Pro-Life Law Firm Backs Indiana Planned Parenthood De-Funding Law

State   |   Steven Ertelt   |   May 27, 2011   |   6:50PM   |   Washington, DC

A pro-life law firm has filed a legal brief to support an Indiana law that de-funds Planned Parenthood and contains pro-life provisions limiting abortions and abortion funding.

Governor Mitch Daniels signed the law, which would cut off anywhere from $2 million to $3 million the Planned Parenthood abortion business receives in federal funds via the Indiana government through Medicaid.

The law also contains several pro-life provisions that directly affect abortion, such as banning abortions after 20 weeks of pregnancy based on fetal pain and provisions to opt-out of abortion coverage in any state health exchanges required under the new federal health law, to require that women considering abortion be given full, factual information in writing, and to require doctors who do abortions, or their designees, to maintain local hospital admitting privileges in order to streamline access to emergency care for women injured by abortion.

Today, the Thomas More Society filed a “friend of the Court” brief for Indiana legislators in defense of Indiana’s newly enacted law.

The TMS brief supports the state’s defense against Planned Parenthood’s current effort to persuade Federal Judge Tanya Walton Pratt, who presides in the Southern District of Indiana in Indianapolis, to block enforcement of Indiana’s new law and strike it down as unconstitutional.  A hearing is now scheduled for June 6 on Planned Parenthood’s request for entry of a preliminary injunction against the new law, which not only denies state funding to Planned Parenthood and other abortion providers but also mandates that abortion providers inform women that “human physical life” begins with fertilization.
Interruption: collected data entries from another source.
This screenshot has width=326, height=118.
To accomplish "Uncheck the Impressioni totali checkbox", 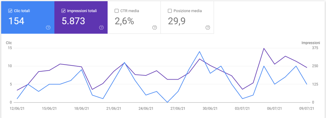I will pyautogui.click(x=63, y=11).
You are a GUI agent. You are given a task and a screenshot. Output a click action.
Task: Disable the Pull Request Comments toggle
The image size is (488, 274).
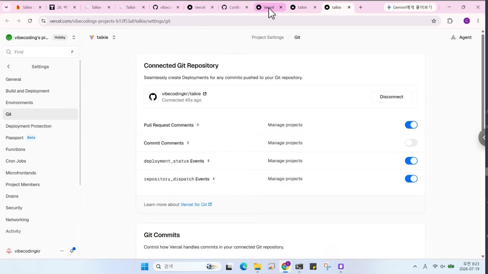[x=411, y=125]
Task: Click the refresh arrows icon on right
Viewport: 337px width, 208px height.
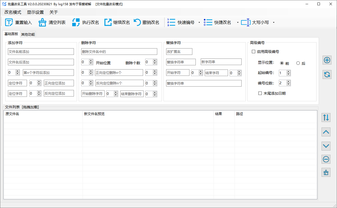Action: tap(327, 74)
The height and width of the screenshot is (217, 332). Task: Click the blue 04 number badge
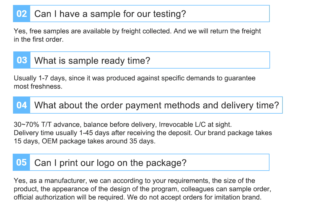pyautogui.click(x=22, y=105)
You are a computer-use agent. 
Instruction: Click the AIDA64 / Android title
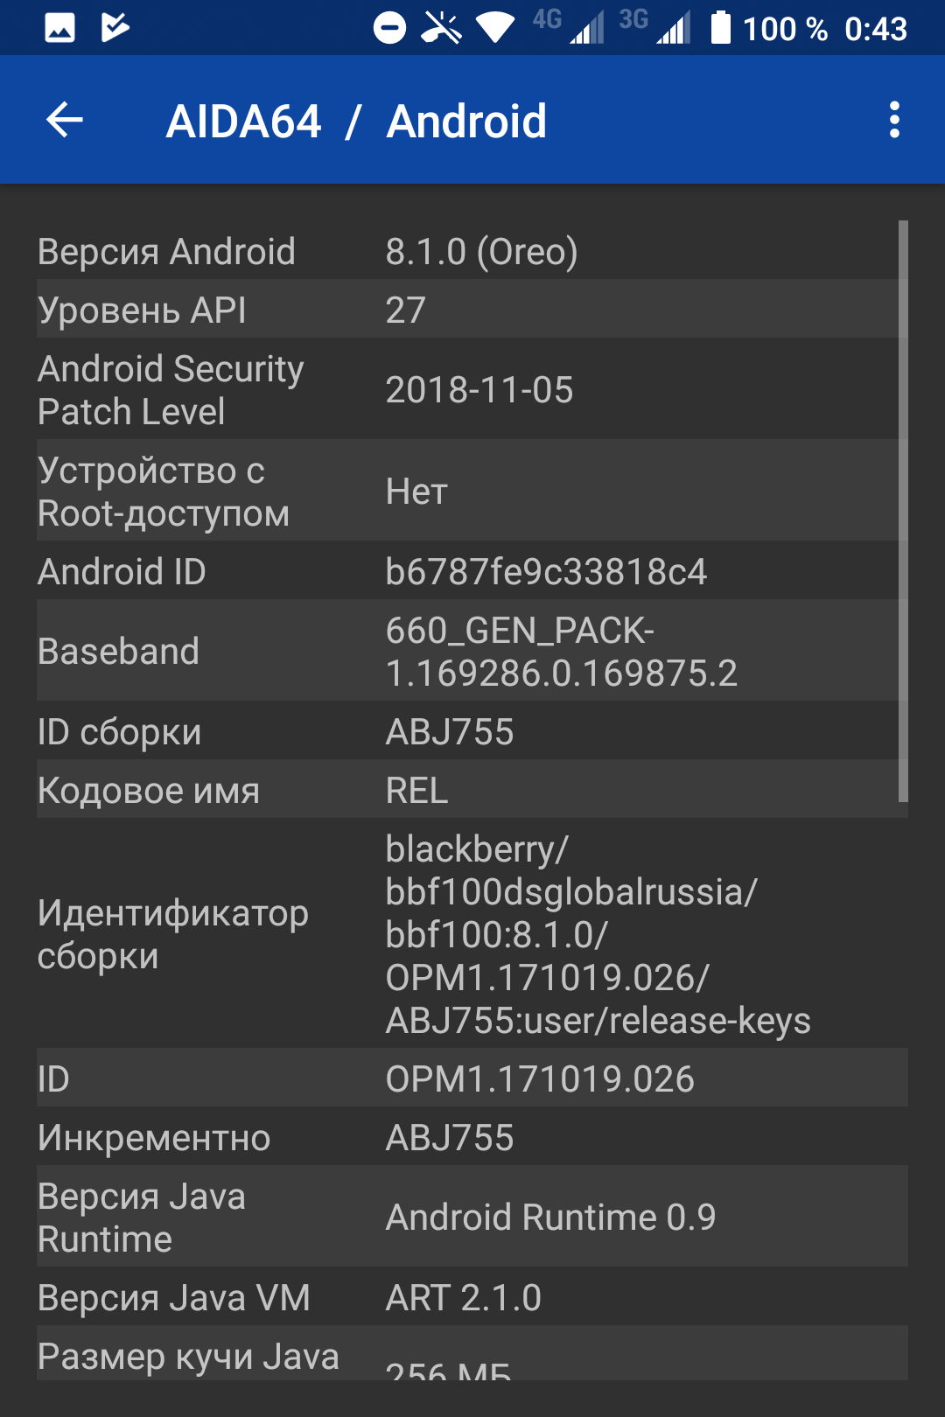click(x=356, y=121)
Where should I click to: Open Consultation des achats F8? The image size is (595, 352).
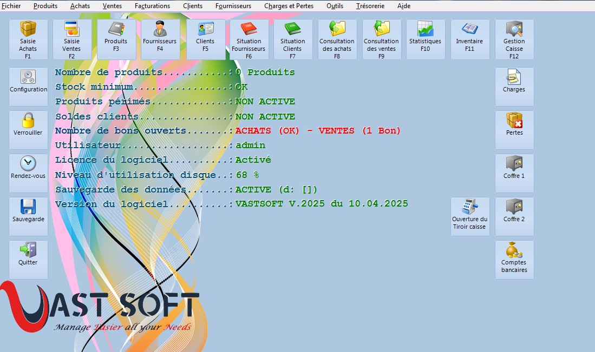pyautogui.click(x=337, y=39)
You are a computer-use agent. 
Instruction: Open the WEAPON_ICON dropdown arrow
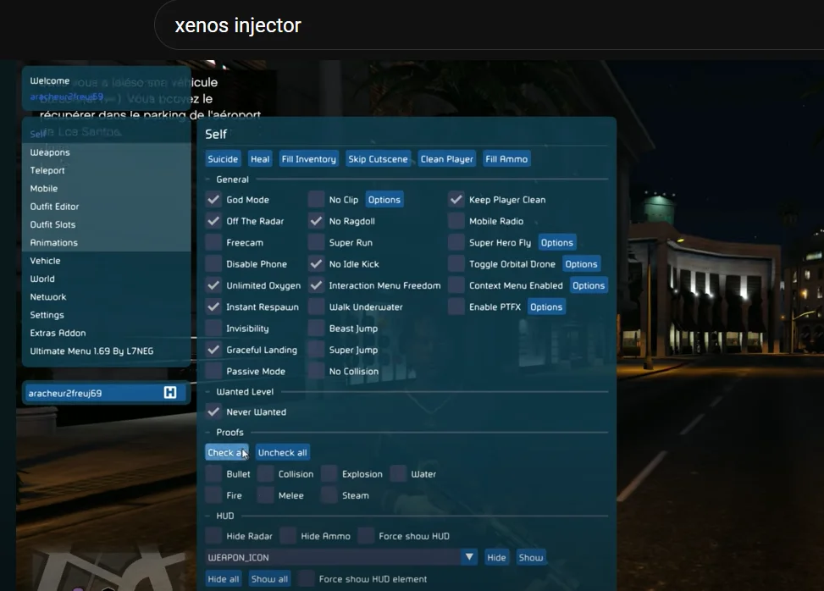tap(469, 557)
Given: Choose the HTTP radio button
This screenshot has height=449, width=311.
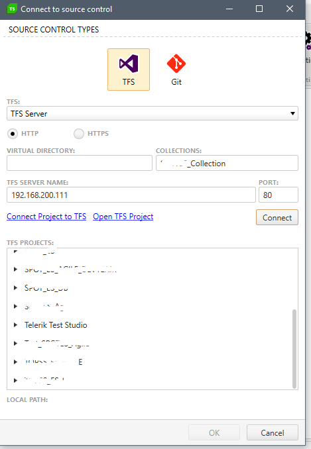Looking at the screenshot, I should pos(13,134).
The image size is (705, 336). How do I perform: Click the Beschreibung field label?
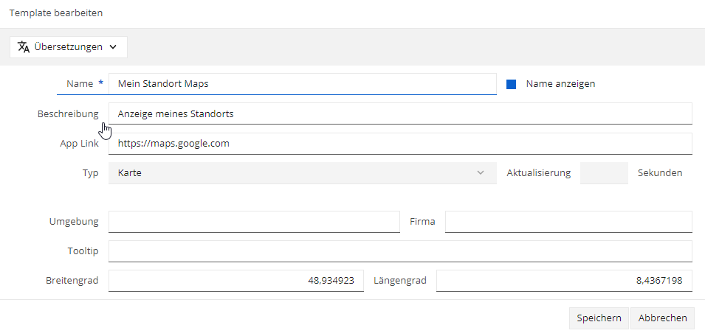(x=68, y=113)
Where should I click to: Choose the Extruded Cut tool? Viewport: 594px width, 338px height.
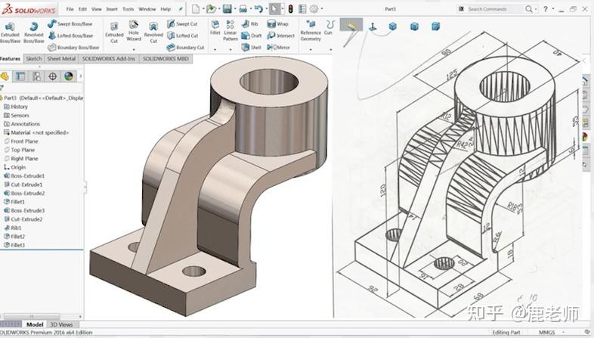114,29
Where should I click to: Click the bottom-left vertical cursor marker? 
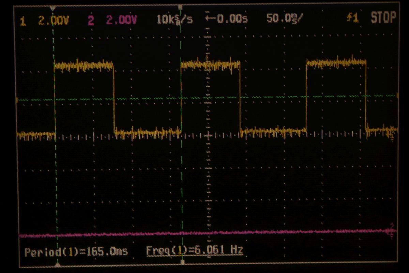tap(57, 264)
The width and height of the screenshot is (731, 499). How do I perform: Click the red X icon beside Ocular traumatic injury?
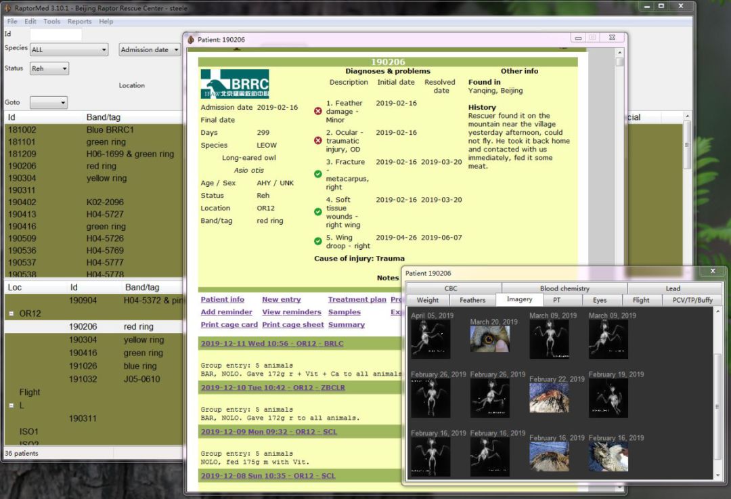pos(318,140)
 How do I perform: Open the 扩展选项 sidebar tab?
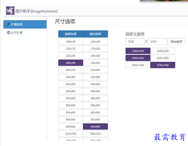coord(25,24)
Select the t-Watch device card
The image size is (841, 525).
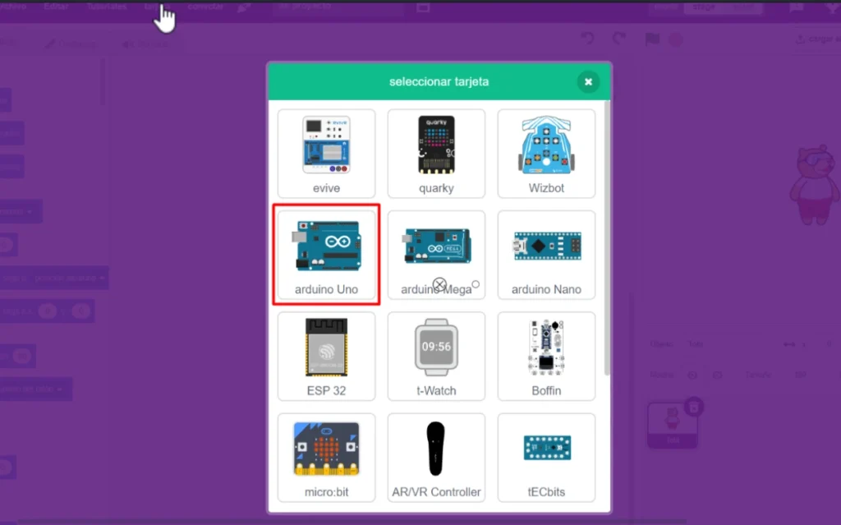(436, 356)
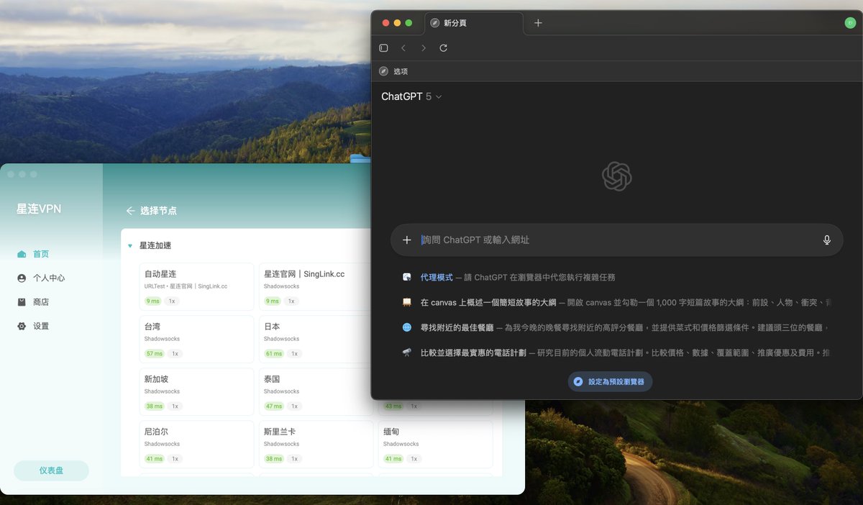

Filed on behalf of more than 60 members from both houses of the Indiana General Assembly, the TMS brief argues defends the constitutionality of Indiana’s new law and urges that it continue to be enforced.  Authored by Thomas More Society’s special counsel Paul Linton, the brief argues:

First, Planned Parenthood has not proven that the funding restriction would interfere with, let alone impose any “undue burden” on, the ability of any pregnant woman to obtain an abortion in Indiana, and abortion providers themselves have no constitutional right to perform abortions separate and independent from the right of their women patients to obtain one.

Second, the new law does not coerce physicians or other health professionals to embrace or proclaim an ideological viewpoint with which they disagree, but only requires such professionals in a legitimate exercise of the state’s regulatory authority to provide patients with medically and scientifically accurate “truthful, non-misleading information.”

Third, medical and scientific authority proves that Indiana’s mandated physician advice to prospective abortion patients that “human physical life … begins with fertilization” is objectively true and accurate.

“Planned Parenthood’s federal lawsuit is meritless,” said Tom Brejcha, president and chief counsel of Chicago’s Thomas More Society.  “And despite pressure from U.S. Senators that support Planned Parenthood, we trust that this Indiana lawsuit will fail and that other states will follow Indiana’s lead.”